Why New Hardware Startups Fail and How to Make Sure Yours Doesn’t
Learning from your own mistakes is usually just a part of the process of developing and selling a new product. But what’s much more efficient is if you can instead learn from the mistakes of others.
Studying the failures of others can actually ensure that you don’t make the same mistakes they did.
When I brought my own hardware product to market I definitely made a lot of mistakes. However, I gained so much valuable knowledge from both the things I did right and the things I did wrong. Helping others avoid these mistakes is my primary focus now.
When it comes to developing and selling a new hardware product, there are so many possible mistakes to be made. There’s a reason behind the cliché “Hardware is hard!”
You would be wise to also study in detail how other new hardware businesses have gone wrong.
Over the years I’ve worked with a lot of hardware entrepreneurs, and I’ve been one myself. I’ve also spent considerable time reviewing autopsy reports for hardware startup failures.
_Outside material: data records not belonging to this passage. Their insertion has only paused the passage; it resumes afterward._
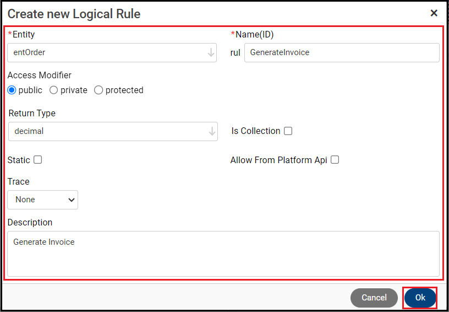The image size is (449, 312).
Task: Click the rul prefix beside Name field
Action: [x=236, y=53]
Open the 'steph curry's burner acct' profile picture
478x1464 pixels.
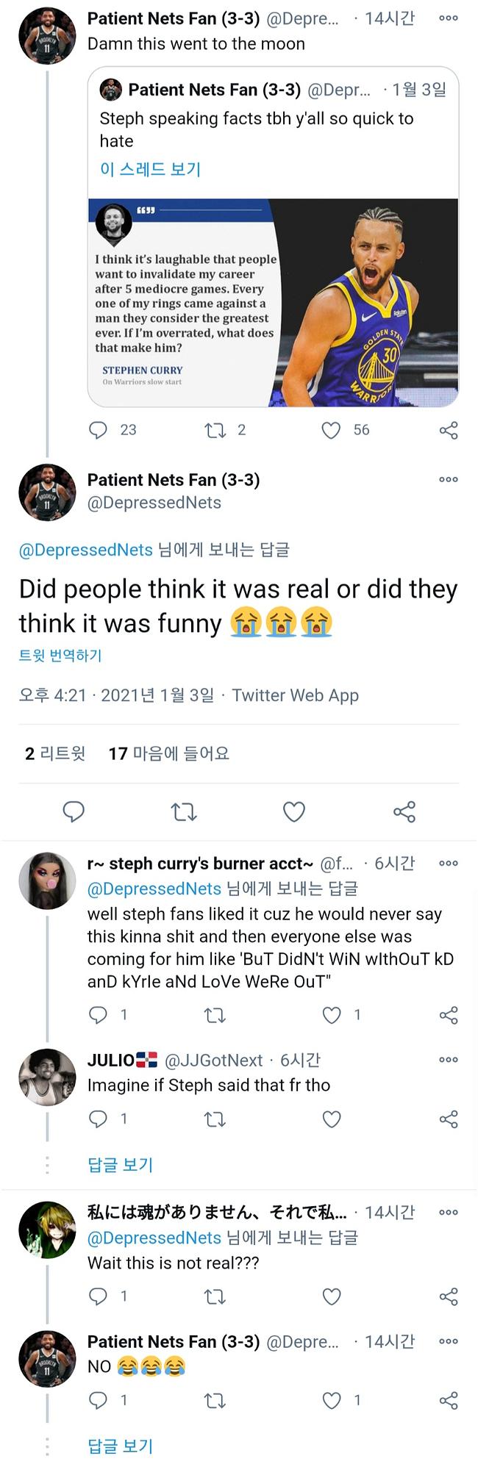pyautogui.click(x=47, y=881)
The top reasons new hardware businesses fail can broadly be divided into three categories: technical, financial, and sales/marketing.
“I’ve found learning from failure is one of the most powerful tools we have to help hardware companies prosper.”
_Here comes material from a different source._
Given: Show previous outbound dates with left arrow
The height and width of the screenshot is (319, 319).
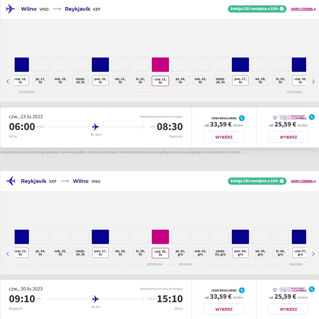Looking at the screenshot, I should point(8,81).

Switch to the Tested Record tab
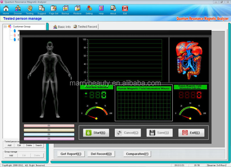(x=85, y=27)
– Ben Einstein, Founder of Bolt.io (Venture capital firm specializing in hardware startups)
Technical Reasons Why Hardware Businesses Fail
Technical issues generally occur during the development and early manufacturing stages. The more complicated the product, the more challenging it will be to avoid mistakes during these stages.
Underestimating Product Development
Product development is complex, expensive, and almost always takes longer than anticipated. Even big tech companies developing new products always struggle to estimate the time and cost required.
I’ve worked on many large product development teams and it’s extremely rare for any project to go better than expected. It’s always the other way around.
There will always be unexpected challenges regardless of the experience level of the developers. Creating something completely new is never simple. If it were easy, then everyone would do it and every market would be saturated with products.
Underestimating the complexity of scaling to mass manufacturing
Entrepreneurs tend to completely neglect the complexity, cost, and time needed to scale their product from a prototype to mass manufacturing. In fact, I’d say this is the most forgotten step in launching a new hardware product.
From a very early development stage you need to be thinking about how to design your product so it’s easy to manufacture. This is called Design-For-Manufacturing (DFM).
The sooner you begin incorporating DFM practices into your design the easier and less costly it will be when it comes time to scale manufacturing.
For most electronic hardware products the plastic enclosure is the most complicated part to scale to mass manufacturing. This is because completely different technologies are used for making plastic prototypes (3D printing) versus production units (injection molding).
Injection molding requires adherence to very strict design rules, so most plastic pieces require considerable modifications to prepare them for injection molding.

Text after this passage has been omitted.